For example, the US industry has shown it knows that operators need to be trained properly, and their training needs to be independently verified. The proposed new US cranes and derricks law is expected to come out in a few months, and become law next year. It calls for crane operators to be at least qualified by 2012. In the meantime, they need to be trained and assessed.

At the same time, the Ironworkers Union has revised its rigger training programme; and the crane operator certification body NCCCO is beginning new programmes for riggers and signallers. See pp53–55 for more about these changes.

I think that all of these changes have emerged from a deep cultural shift, that no regulation is no good, and that self-regulation has not done enough.

As a US citizen, I know first hand that we love freedom, and detest government interference. But the changes in the cranes and derricks law were pushed not by the goverment, but by the industry.

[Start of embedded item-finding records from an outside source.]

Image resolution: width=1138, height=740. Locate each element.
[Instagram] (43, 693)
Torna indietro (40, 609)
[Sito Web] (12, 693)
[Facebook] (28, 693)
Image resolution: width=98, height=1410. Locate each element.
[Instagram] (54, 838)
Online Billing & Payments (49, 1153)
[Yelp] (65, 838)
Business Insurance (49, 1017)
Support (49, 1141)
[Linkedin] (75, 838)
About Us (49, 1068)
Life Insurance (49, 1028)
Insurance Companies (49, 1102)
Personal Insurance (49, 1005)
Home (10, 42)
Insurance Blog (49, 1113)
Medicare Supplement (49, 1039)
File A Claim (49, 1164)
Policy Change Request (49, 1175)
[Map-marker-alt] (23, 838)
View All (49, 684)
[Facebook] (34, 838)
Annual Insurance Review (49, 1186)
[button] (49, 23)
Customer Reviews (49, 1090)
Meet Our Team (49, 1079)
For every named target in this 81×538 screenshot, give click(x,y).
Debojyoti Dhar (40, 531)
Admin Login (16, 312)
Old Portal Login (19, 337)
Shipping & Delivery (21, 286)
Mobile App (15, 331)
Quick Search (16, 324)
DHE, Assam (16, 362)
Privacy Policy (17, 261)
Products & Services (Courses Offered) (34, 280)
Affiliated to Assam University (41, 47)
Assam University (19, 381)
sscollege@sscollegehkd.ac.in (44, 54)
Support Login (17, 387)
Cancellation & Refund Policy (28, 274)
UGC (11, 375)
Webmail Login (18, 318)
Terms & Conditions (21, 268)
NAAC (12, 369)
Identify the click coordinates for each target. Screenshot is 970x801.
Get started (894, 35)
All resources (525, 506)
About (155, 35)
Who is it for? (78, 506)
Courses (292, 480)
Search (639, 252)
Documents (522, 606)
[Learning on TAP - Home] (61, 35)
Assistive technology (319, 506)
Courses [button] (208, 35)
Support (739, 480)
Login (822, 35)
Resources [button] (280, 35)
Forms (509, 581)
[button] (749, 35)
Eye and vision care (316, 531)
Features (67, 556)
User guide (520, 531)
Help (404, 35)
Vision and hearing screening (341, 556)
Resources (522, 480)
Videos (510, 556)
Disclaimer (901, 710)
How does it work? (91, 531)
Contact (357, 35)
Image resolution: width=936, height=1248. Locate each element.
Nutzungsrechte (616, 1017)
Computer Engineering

Since then, the industry has led the development through a collaborative rulemaking process, and waited patiently as its consensus document has been analysed and organised by the federal government.

I admire their initiative, but am terrified by the risks that they must have seen to drive them to take such an extreme step. Perhaps it is merely the fear of litigation, but that is not such a small thing either in the USA.

Either way, the US, the land of the free, is doing it. Now the gauntlet falls to the other huge, and growing, economies of the world to examine safety on their construction sites. It’s your turn, Brazil and India.